As Guadalupe was an important centre of pilgrimage for both different parts of Spain and Portugal, after the construction of the Monastery of Santa María de Guadalupe, a network of roads was created to link Guadalupe with the main centres of population such as Mérida, Plasencia, Cáceres, Ciudad Real, Madrid, Toledo... Today, twelve of these historic roads have been preserved, acting as the final stretch of longer roads that connect all the ends of the peninsula with the town of Guadalupe. The Royal Way, the Way of the Mountains of Toledo, the Way of the West, the Way of the East, the Mozarabic Way, the Way of the Discoverers or the Way of Monfragüe among others are the pilgrimage routes to Guadalupe, they are the Ways of Guadalupe.

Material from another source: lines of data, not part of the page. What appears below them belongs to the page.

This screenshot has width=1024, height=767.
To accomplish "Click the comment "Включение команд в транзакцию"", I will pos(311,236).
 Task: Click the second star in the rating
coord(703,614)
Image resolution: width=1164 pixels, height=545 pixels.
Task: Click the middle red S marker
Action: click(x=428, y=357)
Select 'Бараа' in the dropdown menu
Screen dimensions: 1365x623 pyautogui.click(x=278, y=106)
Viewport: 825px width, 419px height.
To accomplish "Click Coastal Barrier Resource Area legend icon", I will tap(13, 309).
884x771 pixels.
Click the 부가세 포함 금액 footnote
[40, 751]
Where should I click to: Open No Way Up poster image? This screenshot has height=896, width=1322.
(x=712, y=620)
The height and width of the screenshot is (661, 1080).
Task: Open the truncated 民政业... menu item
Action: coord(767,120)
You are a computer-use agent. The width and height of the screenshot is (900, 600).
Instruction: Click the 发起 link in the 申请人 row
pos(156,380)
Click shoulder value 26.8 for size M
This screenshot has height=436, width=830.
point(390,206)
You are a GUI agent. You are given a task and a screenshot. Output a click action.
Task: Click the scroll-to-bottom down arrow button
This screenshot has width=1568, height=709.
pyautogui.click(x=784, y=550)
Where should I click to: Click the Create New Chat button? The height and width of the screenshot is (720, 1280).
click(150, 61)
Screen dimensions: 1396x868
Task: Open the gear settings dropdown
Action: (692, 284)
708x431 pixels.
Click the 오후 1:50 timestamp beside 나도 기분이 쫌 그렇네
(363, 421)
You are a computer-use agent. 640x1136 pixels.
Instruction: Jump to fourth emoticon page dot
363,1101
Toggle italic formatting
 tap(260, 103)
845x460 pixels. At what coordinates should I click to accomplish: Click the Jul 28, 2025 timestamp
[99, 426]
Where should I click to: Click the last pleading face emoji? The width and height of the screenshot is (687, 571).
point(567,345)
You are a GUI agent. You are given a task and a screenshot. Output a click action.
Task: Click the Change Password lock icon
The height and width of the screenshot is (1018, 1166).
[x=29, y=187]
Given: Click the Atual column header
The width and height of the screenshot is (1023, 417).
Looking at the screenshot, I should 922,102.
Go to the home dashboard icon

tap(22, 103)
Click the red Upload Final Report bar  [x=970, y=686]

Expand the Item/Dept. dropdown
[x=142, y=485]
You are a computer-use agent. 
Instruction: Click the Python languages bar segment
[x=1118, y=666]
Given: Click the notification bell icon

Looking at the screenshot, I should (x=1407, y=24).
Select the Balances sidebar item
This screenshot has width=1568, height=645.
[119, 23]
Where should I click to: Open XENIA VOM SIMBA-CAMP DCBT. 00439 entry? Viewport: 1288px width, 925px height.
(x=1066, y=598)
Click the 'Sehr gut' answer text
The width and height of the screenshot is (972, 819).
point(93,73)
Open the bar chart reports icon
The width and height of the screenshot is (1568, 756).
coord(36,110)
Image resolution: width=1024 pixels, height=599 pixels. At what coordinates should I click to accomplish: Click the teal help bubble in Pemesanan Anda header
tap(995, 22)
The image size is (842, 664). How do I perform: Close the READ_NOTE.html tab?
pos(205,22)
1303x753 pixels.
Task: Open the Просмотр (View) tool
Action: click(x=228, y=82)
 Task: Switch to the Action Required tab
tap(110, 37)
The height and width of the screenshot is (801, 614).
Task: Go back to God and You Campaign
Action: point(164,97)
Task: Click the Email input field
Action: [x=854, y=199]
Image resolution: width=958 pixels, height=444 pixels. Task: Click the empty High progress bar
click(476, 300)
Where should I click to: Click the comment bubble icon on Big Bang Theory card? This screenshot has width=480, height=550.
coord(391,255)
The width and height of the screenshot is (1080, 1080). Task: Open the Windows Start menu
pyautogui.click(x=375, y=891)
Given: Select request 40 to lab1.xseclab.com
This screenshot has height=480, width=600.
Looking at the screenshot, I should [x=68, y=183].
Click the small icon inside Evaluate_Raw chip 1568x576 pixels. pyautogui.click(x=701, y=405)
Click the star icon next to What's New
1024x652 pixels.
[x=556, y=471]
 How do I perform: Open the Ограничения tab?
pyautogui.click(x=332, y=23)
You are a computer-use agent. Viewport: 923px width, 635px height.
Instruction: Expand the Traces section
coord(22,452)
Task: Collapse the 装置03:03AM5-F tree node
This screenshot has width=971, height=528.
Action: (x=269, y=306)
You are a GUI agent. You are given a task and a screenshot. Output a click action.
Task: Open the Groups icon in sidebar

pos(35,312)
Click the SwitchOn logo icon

As you walk through La Puebla de Guadalupe and through its narrow streets just past the Arch of the Eras you will find the house of Gil Cordero. According to the oral history, it is the house of the shepherd to whom the Virgin appeared and who was commissioned to build a hut to place his image, a hermitage that gave rise to the Royal Monastery.
You can get to Guadalupe by following the EX-118 that comes from Navalmoral de la Mata. We can also do it from Trujillo following the road that starts from this town and links with the EX-102. Similarly, on the N-502 between Talavera de la Reina and Castiblanco and on the A-5 in the section between Navalmoral de la Mata and Mérida, we will find several branches that will take us to the town.
Guadalupe has a daily bus service with different lines and timetables that connect it with Madrid, Cáceres...as well as with the towns and cities on the routes. The bus stop marquee is located in Avenue Conde de Barcelona.